We recently covered a study by Secure Data Recovery, an HDD, SSD and RAID data recovery company, that received 2,007 defective hard disk drives. It found the average time before failure on those drives was 2 years and 10 months. It seemed like a short lifespan, but given the sample size and analysis limited in the Secure Data Recovery report, it was questionable. Today, Backblaze, a backup and cloud storage company with a reputation for comprehensive HDD and SSD failure analysis, followed up with a report on Secure Data Recovery. Own research Consumes a very large data set. Of the 176,155 failed HDDs Backblaze examined, the average age at which the drives failed was 2 years and 6 months.
2 years, 6 months
Backblaze came of age by analyzing its failed drives and their respective power-on hours. The company recorded the failure date, model, serial number, capacity, failure and SMART source value of each drive. The 17,155 drives tested included 72 different models and included failed boot drives, drives with no Smart Raw attribute data, or drives with out-of-bounds data.

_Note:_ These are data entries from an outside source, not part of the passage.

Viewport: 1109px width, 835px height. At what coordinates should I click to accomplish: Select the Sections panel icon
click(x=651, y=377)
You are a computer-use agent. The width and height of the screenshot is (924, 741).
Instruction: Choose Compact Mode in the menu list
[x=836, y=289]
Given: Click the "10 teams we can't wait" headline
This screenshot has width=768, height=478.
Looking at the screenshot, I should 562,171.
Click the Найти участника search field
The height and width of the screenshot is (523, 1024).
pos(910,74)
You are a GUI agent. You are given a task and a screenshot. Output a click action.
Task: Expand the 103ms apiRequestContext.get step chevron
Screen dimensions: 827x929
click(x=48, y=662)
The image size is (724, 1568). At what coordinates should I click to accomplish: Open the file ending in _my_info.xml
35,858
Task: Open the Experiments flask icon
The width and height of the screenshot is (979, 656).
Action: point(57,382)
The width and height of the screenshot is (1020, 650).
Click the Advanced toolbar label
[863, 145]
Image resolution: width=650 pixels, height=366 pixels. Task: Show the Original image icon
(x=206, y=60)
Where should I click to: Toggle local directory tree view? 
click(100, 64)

If Backblaze only looks at unused drives in its data centers, there are 3,379 drives across 35 models, and the average age of failure is slightly higher at 2 years and 7 months.
Backplace said its results are “consistent” with Secure Data Recovery’s March findings so far. This is despite Backblaze currently using HDDs that are over 2 years and 7 months old.
“When we first looked at the average age at which secure data recovery failed, we thought 2 years and 10 months was too low. We were surprised by what our data told us, but a little math never hurt anyone,” says Backblaze’s blog.
“We’re always adding failed drives to our dataset, and we’re retiring drive models, and we’ll continue to track the average age at failure of our drive models and report back if we find anything interesting.”
When looking at the average age of drive failure by model, Backplace reduces the model count to 30 and eliminates drives with fewer than 50 failures.
A standout in the table above is the 12TB Seagate ST12000NM0007, which saw 2,023 failures, with each drive averaging 1 year and 6 months old. The only model with more failures was the 4TB Seagate ST400DM000. Backplace saw 5,249 failures, and the drives were an average of 3 years and 3 months old each.
When breaking things down by drive capacity, at first glance, lower capacity drives last longer before failing. However, Backblaze’s blog points out that Backblaze did not have any 1TB, 1.5TB, 2TB, 3TB, or 5TB HDDs in operation in its sample group, making the data set for smaller capacity drives complete. Conversely, most large-capacity HDDs are still used.
“In other words, as these larger drives continue to fail over the coming months and years, they may increase or decrease the average age of failure for that drive model,” Klein explained.
Failure rate since April 2013
As usual, Backblaze provided a quarterly update of its active arsenal of HDDs. Today, it added data from Q1 2023.
The following table shows the annualized failure rates (AFRs) for 236,893 HDDs across 30 models. The chart does not include drives “used only for testing purposes” or Backblaze had fewer than 60 units.
Overall, the average AFR was 1.4 percent. The drive with the lowest AFR (0.28 percent) and at least 2.2 million drive days is Western Digital Corporation’s (WDC) 16TB WUH721816ALE6L4 (Backblaze 14,098 units).
The model with the highest AFR (2.57 percent) and least 2.2 million drive days was Seagate’s 4TB ST4000DM000 (backplace consisted of 18,070 units). However, it’s worth noting that this model has the highest number of drive days of any model on Backplace’s table. In February, Seagate HDDs typically show high failure rates in the context of backplaces, and they’re “low cost,” so “their failure rates are generally not high enough to cost less over their lifetime. You can make a good case. For us, many Seagate drive models outperform more expensive drives.” Just as cost-effective.”
It contains Backblaze’s entire data set Hard drive test data page.